ついこないだまで統一教会がこの国の首相と懇意であったことを思うと、あるいは裏金還流問題や増える国民負担率など、政権末期と感じるものの、支持率は頑なに他の野党勢力を引き離す状況を見ると、たしかに左派は敗れてきた50年だった。それにはかつて人々の共感が離れることとなったこうした事件の存在は大きいと思う。

理想を目指しながら、権力闘争に堕していく。闘いの中には、つねに敗けもなければならないのかもしれない。立場の異なる人の声を聞き、ある時はそれを飲み込み、粘り強くともに未来を切り拓く努力をする。

良い未来のためにはゴールの共有が必須だと、いつも思う。ともにそのゴールに近づけば、互いに勝利だし、一人だけの勝利にこだわれば、ゴールは遠のく。自分が勝つかどうかは、ほんとうは問われなくていい。そういうのを、まあ、全体最適解というらしいけど。

いろいろ言っても5文字で解決してしまうよね。

で、イスラエルの空港で自爆テロを起こして生き延びた岡本公三氏は、いまも政治亡命者としてレバノンで暮らしているという。

現在75歳、パレスチナ解放人民戦線は彼を英雄として扱い、世話を続けているそうだ。しかしこの事件では26人の乗客が犠牲になり、生還の望みの無い自殺的攻撃だったことが、イスラム過激派の自爆テロという手法へ道を拓いたのだとする説もある。

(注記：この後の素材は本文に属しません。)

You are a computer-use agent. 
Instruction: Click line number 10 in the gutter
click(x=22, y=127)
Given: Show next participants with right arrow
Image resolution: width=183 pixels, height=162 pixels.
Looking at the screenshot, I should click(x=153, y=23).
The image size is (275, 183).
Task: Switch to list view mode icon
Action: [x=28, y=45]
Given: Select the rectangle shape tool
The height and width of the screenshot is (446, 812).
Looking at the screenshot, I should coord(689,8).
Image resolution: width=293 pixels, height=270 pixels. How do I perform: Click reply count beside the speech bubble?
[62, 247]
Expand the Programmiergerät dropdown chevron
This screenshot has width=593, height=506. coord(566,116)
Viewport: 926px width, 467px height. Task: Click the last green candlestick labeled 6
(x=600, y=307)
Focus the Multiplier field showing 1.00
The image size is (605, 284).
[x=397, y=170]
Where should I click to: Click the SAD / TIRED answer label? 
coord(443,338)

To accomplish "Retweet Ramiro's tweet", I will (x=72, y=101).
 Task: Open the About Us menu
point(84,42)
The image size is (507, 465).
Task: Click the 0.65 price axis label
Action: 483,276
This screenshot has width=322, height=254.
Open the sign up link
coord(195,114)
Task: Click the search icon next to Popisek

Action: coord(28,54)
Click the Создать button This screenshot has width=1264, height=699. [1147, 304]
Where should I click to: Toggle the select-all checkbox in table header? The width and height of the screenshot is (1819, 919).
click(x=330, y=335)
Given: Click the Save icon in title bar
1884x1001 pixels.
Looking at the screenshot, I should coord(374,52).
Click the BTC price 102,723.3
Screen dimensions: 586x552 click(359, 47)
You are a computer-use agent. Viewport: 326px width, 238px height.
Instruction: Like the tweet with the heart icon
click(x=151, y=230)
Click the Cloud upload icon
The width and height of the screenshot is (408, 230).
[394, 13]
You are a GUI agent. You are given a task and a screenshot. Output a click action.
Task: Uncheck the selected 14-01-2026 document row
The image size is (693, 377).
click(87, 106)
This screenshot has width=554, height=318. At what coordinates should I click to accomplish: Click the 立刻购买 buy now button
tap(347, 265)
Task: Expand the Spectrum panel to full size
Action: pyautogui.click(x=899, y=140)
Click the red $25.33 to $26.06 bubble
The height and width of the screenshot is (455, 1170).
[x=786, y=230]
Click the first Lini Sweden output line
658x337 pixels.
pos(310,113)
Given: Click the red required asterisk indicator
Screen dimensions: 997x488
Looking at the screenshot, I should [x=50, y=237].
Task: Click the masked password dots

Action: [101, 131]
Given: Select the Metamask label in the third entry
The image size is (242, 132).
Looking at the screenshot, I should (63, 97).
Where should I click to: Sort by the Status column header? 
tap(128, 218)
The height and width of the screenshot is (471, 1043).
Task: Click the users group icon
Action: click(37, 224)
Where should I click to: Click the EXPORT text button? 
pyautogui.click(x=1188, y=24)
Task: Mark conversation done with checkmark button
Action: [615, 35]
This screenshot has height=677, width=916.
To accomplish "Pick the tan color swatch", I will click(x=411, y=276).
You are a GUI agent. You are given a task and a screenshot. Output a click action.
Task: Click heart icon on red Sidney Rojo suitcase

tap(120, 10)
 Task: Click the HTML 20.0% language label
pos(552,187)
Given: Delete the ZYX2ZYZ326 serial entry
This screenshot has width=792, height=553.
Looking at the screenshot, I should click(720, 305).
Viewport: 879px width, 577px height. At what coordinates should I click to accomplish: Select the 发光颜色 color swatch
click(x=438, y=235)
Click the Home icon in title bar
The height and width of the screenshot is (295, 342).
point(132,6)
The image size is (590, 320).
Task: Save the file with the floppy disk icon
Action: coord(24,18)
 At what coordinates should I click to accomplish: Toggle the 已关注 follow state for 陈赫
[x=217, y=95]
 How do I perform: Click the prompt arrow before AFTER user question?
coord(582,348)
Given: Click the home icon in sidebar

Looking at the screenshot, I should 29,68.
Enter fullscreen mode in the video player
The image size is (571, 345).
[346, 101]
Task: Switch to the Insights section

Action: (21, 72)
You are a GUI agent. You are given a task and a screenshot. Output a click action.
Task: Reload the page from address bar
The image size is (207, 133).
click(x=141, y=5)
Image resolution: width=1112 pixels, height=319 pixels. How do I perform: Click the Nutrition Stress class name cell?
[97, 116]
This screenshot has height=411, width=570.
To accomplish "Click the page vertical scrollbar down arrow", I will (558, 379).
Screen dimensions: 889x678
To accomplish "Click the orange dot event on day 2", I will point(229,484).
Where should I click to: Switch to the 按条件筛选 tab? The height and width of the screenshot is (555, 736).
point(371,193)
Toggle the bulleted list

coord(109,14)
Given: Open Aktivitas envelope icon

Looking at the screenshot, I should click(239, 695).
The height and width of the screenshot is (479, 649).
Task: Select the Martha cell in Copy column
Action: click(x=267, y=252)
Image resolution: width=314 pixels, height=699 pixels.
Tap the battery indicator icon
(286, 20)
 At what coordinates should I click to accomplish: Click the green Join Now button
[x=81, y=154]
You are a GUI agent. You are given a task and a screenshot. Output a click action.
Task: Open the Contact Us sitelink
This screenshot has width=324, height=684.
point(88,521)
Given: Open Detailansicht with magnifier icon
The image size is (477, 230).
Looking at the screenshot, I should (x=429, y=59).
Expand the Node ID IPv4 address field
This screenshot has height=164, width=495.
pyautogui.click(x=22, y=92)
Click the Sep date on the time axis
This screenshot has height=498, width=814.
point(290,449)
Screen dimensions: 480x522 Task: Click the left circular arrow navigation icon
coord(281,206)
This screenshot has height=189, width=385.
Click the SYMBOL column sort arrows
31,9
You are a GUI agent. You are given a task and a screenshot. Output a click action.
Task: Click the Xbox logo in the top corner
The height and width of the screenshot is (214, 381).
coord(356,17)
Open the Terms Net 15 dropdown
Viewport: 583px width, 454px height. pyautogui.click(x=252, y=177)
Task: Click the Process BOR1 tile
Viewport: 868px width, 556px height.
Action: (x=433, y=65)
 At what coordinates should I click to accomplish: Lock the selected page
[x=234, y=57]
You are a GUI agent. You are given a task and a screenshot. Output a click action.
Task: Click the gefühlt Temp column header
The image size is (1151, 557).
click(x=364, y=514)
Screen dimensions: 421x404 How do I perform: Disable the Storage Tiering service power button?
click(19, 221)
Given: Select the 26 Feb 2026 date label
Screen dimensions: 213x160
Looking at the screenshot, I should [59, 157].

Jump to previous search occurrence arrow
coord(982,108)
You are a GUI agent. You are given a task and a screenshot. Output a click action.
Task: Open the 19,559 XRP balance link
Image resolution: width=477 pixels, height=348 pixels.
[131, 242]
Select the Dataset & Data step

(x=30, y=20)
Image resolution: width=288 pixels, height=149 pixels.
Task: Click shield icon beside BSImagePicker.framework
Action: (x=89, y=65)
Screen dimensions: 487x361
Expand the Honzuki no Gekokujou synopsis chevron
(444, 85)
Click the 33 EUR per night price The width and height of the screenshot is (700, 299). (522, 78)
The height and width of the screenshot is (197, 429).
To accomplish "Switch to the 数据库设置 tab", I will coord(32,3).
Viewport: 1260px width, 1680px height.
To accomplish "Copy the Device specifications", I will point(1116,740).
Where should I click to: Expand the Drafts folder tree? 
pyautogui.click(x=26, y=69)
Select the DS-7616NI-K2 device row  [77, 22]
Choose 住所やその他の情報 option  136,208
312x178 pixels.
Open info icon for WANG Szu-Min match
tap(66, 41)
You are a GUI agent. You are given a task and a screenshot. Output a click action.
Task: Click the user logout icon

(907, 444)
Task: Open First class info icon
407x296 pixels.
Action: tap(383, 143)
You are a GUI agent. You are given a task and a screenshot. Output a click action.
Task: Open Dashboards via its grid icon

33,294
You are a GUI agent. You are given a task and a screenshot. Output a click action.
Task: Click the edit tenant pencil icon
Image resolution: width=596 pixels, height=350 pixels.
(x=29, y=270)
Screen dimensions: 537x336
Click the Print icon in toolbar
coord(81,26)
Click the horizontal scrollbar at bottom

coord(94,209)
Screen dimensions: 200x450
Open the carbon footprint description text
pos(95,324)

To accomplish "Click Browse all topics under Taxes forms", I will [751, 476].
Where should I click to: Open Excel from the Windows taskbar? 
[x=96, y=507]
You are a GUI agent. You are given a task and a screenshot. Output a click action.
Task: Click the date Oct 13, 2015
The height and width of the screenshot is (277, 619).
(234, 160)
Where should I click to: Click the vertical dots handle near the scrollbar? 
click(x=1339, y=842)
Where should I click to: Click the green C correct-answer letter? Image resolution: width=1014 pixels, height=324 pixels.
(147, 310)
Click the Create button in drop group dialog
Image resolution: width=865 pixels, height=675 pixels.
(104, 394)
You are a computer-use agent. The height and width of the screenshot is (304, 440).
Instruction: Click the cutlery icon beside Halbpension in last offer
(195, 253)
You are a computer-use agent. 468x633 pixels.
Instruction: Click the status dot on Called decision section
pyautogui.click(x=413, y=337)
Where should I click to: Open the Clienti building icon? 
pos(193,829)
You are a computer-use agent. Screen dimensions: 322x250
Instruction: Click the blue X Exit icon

多くの宗教で自殺は罪なんだけど、日本ではその思想は薄いというか、むしろ「死ぬことと見つけたり」という死の美徳みたいなのはずっとあるような気はするよね。

www.cnn.co.jp

イスラエルがガザを攻撃してまもなく4か月になろうとしている。いくらハマスを理由にしようとも、報復も連帯責任も国際人道法では許されていません。幼い子どもたちがミサイル攻撃にさらされて良い理由にはならないのです。

でも、この歴史はわたしたち多くの日本人の知らないところで50年も続いていたのだな。そして50年前にパレスチナの側に立って命を懸けた日本人がいたのだな…… それは、世の中のいびつさを是正するどころか、余計にもっと複雑に、いびつにさせてしまった。評価はしないけれど、でも、と複雑な思いが残る。

繰り返し思うエピソードがある。太宰治はいつも家にあがりこんでくる近所の人がいたんだけど、飯食って帰るみたいな傍若無人を大目に見てたんだそうだ。それは良い家庭に生まれ育ってきた自認のある彼の、貧しく弱きものへの罪滅ぼしであったというような話。

どこで読んだかな。あの思いがずっと胸の奥にある。貧しく弱い者の側に行って、ともに座ることなどできないことも分かっている。だからといって上から施しをやったり、さげすんだりもできない。ただその傍若無人を受け入れることが、自分の贖罪なのだ。

世界のいびつさを眺めながら、その現実にいかに向き合うべきだろうか。欺瞞にまみれぬよう、正義にまみれぬよう。祈る以上に何ができるだろうか。

中村哲さんみたいな生き方ができるといいんだけどね。それにもノウハウというか、技術を学ぶ力は必要な気がするな。